With current college students now at the forefront of the protests, Joseph expressed concerns about how King’s legacy has been memorialized in today’s narrative.
While King was a flawed man — as portrayed in most recent films such as Selma — “he was a fierce political organizer and he’s someone that was willing to speak truth to power.”
King’s ability to mobilize groups of people and bring attention to injustice is one of the reasons Joseph considers him a global revolutionary.
“He was advocating revolutionary nonviolence,” Joseph said.
In relation to the ongoing Ferguson and Black Lives Matter movement, while the time frames are different, statistics show that there are still numerous injustices. “History might not echo but it rhymes,” Joseph said.
“Black people are 22% below the poverty line,” he said.
Peniel Joseph speaks with students in the Bordy Theater on January 29. (Photo by Nick Eaton '17)
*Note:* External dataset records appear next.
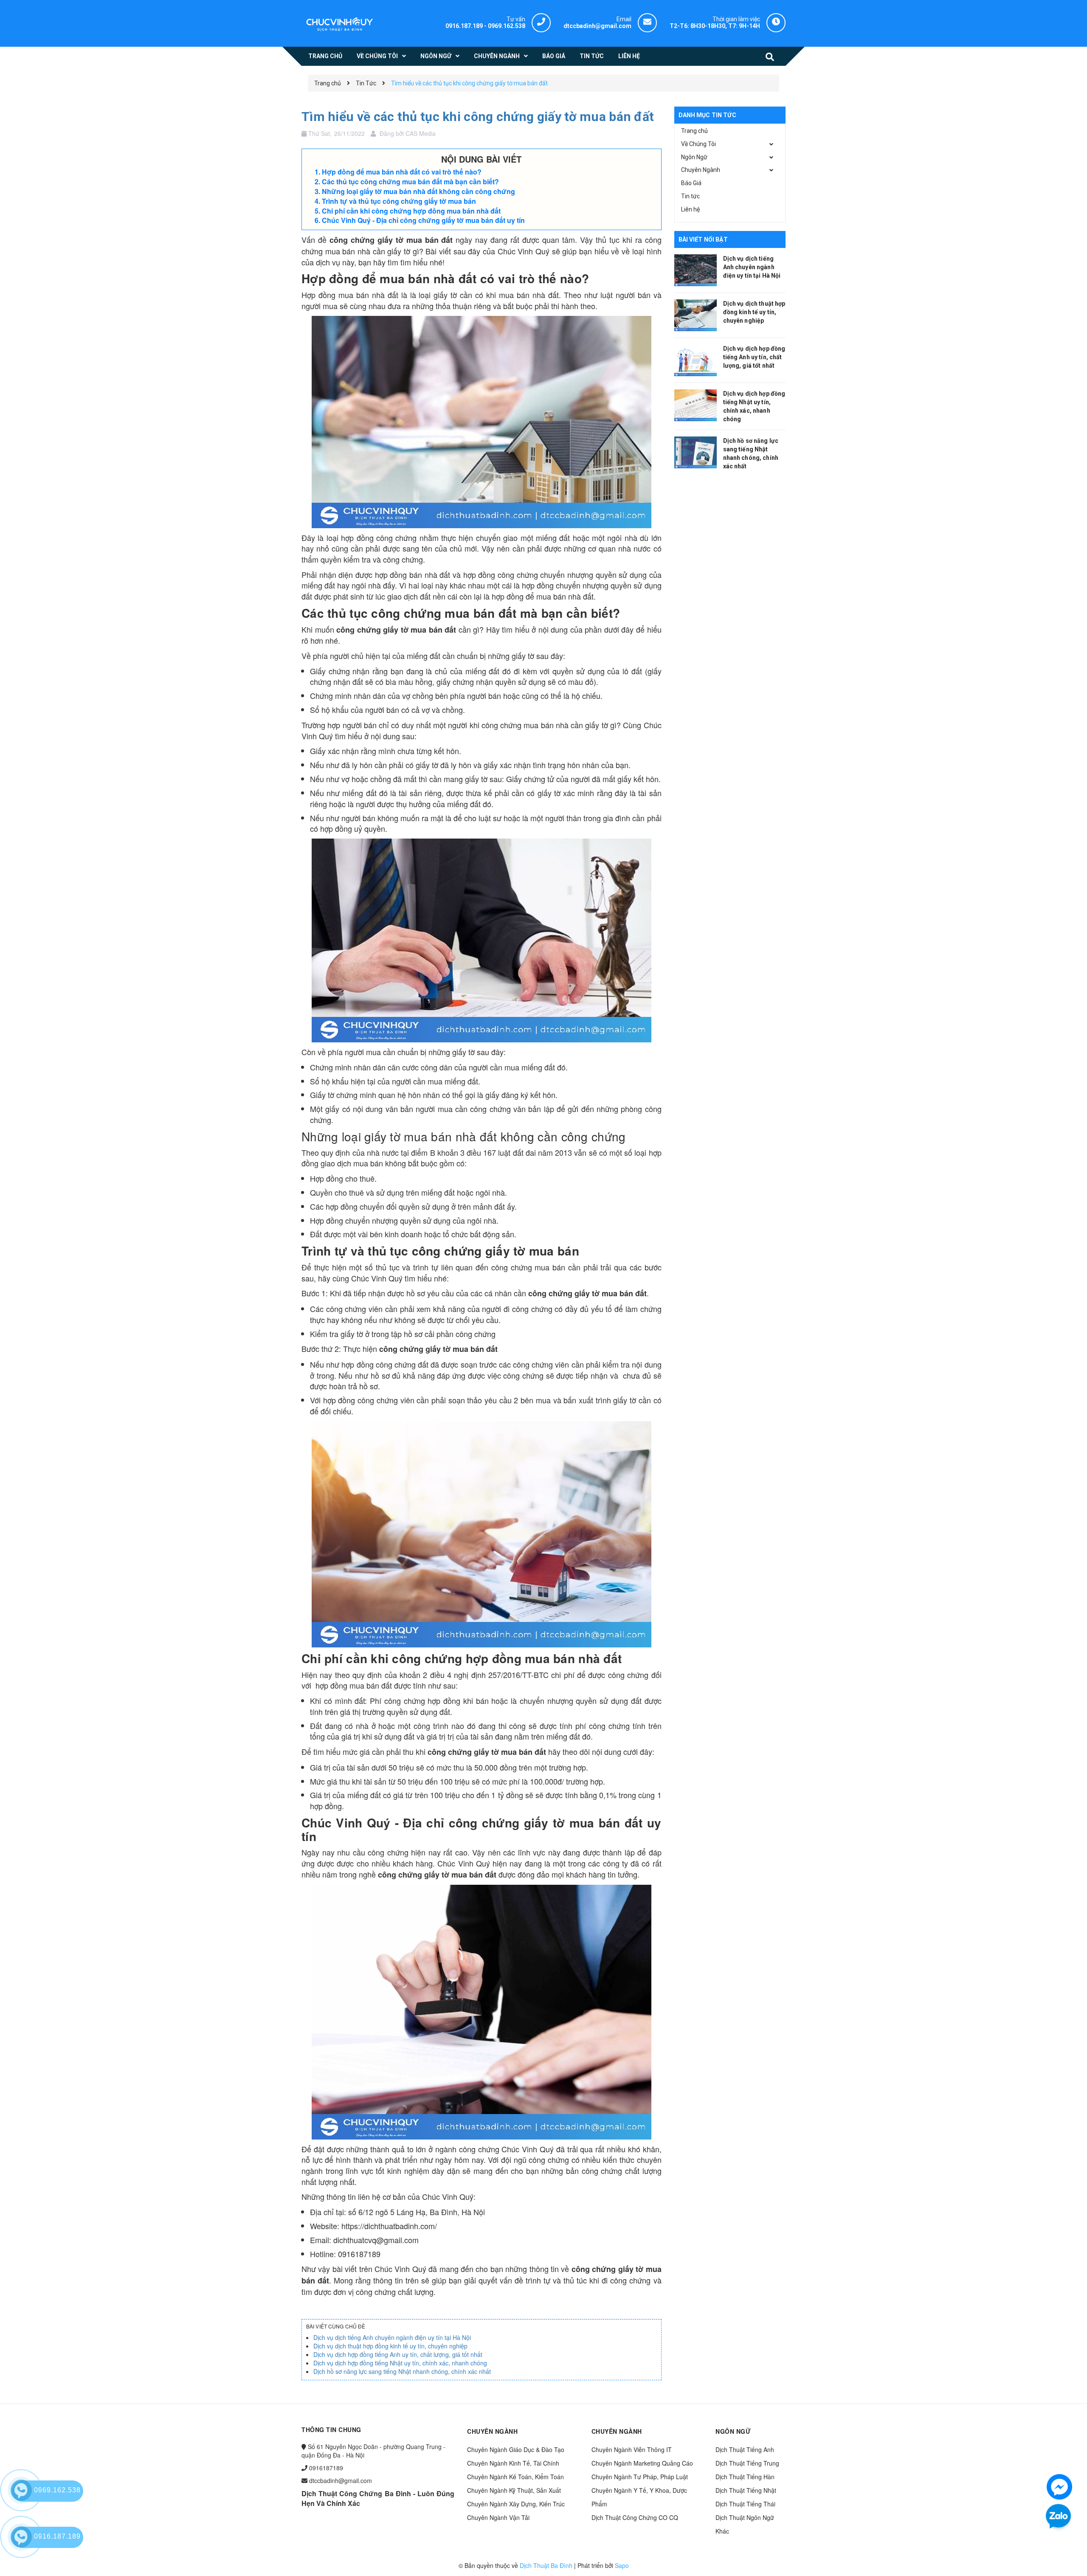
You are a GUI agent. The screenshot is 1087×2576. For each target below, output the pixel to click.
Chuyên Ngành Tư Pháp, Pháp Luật (639, 2476)
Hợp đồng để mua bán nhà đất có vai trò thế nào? (402, 172)
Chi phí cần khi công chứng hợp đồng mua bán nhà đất (411, 211)
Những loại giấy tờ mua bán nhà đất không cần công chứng (418, 191)
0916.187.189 (464, 26)
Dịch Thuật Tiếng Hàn (744, 2476)
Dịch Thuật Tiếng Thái (745, 2504)
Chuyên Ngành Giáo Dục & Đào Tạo (515, 2449)
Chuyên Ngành (700, 169)
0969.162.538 (506, 26)
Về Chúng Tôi (698, 144)
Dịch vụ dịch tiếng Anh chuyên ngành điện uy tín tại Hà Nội (392, 2337)
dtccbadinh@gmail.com (340, 2480)
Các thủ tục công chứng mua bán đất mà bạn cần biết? (410, 181)
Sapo (622, 2565)
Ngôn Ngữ (694, 157)
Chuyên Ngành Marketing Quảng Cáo (642, 2463)
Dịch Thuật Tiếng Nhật (745, 2490)
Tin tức (690, 196)
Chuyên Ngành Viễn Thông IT (631, 2449)
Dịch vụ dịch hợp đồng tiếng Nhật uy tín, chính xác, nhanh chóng (400, 2363)
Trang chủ (694, 130)
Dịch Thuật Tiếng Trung (747, 2463)
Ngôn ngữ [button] (733, 2431)
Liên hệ (690, 209)
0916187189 (326, 2467)
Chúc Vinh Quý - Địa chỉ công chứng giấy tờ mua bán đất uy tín (423, 220)
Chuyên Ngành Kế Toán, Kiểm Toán (515, 2476)
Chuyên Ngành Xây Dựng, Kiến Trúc (516, 2504)
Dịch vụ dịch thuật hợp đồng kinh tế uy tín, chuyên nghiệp (390, 2346)
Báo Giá (691, 183)
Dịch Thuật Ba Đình (546, 2565)
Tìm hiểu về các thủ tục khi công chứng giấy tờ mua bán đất (477, 116)
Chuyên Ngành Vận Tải (498, 2517)
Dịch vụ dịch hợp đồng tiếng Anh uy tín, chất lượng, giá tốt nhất (397, 2354)
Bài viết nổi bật (703, 239)
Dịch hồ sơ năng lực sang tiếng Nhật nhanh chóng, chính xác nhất (402, 2371)
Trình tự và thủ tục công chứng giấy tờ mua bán (400, 201)
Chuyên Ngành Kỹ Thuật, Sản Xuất (514, 2490)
Joseph also said how the criminal justice system has continued to profit from “black and brown bodies.” He said there is truly no progress in a society where black people are still struggling the most. Yet, he insists that although this is not the society King would have envisioned, we must remember King for his revolutionary actions in social movements.
According to Joseph, King provided a “combative hope,” and the atrocities of America are a reflection of its own values.
“While we have people like Obama, Oprah, Jay-Z, and everybody wants to clap, we have more poverty than we have ever had before,” Joseph said.
This event was sponsored by the Institute of Liberal Arts and Interdisciplinary Studies.